Look out rats! Glenside residents are after you!

Following on from the successful Halo project which trapped over 200 possums and 200 rats in Glenside, the locals are about to embark on an ambitious rat trapping scheme along the streams.

The rat trapping team is looking for ideas from the community for a catchy ratty name for the project. Operation Rat Attack? Operation Wounded Whiskers?

The idea of a project focusing on systematically trapping along the stream has been discussed for some time and came together at a meeting at local resident Barry Blackett’s home where Nick Tansley, the Halo convener and Kelvin Hastie from Croften Downs attended.

Barry has since called together a group of keen volunteers to see how the project might be progressed.
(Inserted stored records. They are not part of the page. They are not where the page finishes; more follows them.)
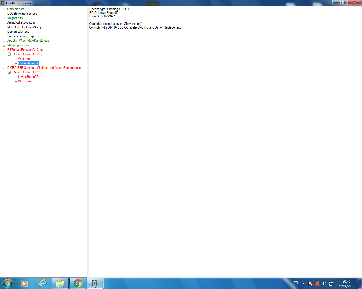Viewport: 362px width, 289px height.
Task: Open Internet Explorer from the taskbar
Action: (x=43, y=283)
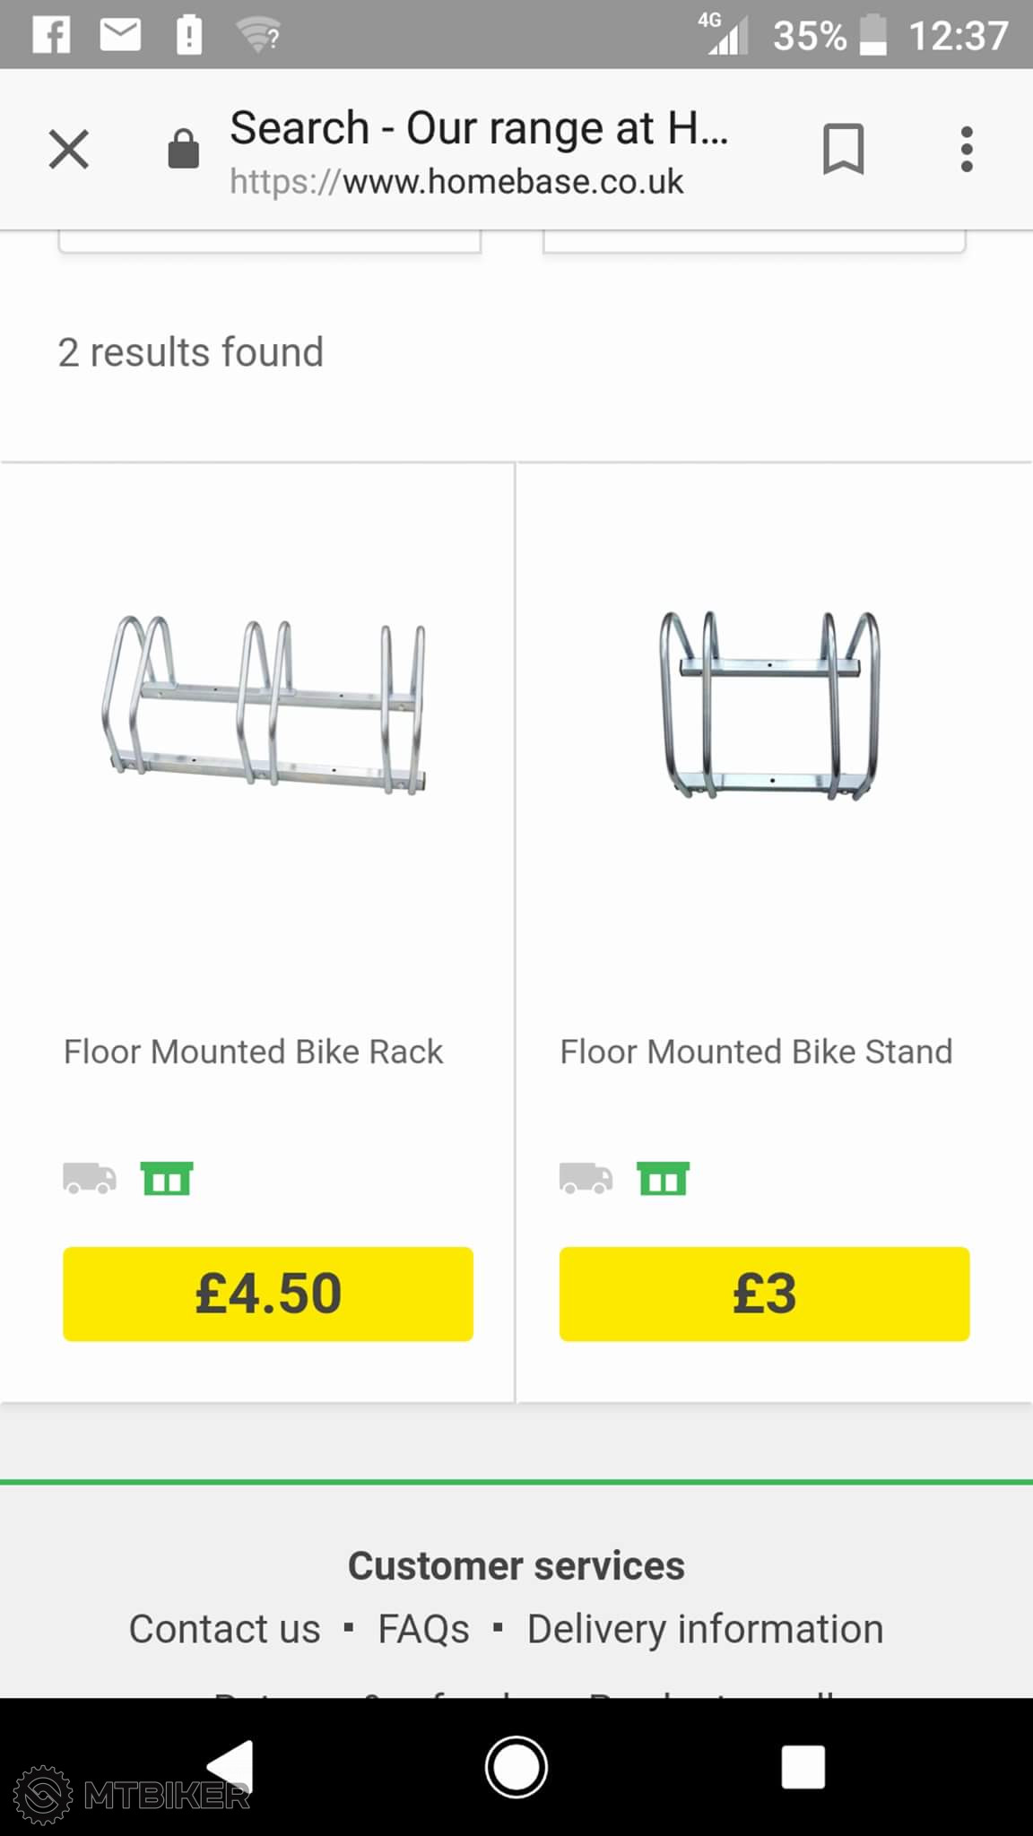Tap the padlock secure site icon
1033x1836 pixels.
pyautogui.click(x=184, y=149)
Steve Rush, who was present, offered to be the project coordinator.

Steve says that streams are a well-known conduit for rats.

“By laying traps every 50 -100 metres along the 2.8km length of stream flowing through Glenside, we hope to significantly reduce the rat population,” he said. “This will lead to a greater variety of increased birdlife, less pestilence, and cleaner waterways.”
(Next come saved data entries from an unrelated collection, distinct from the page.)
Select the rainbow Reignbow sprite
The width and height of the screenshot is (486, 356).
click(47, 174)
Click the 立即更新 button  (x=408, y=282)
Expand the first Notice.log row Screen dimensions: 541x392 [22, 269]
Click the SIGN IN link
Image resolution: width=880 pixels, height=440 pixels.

The community intend to trap from Glenside Reserve behind Twigland garden centre, along the Middleton Road stream corridor to Willowbank Road.

Steve will be visiting the local residents living beside the streams who are already trapping rats, to check their traps are working properly, and provide some trap maintenance and trapping tips.

Steve and his team are also hoping to bring more families into the trapping programme.

The first phase of the project will operate for six months, from 1 September 2016 to end of February 2017.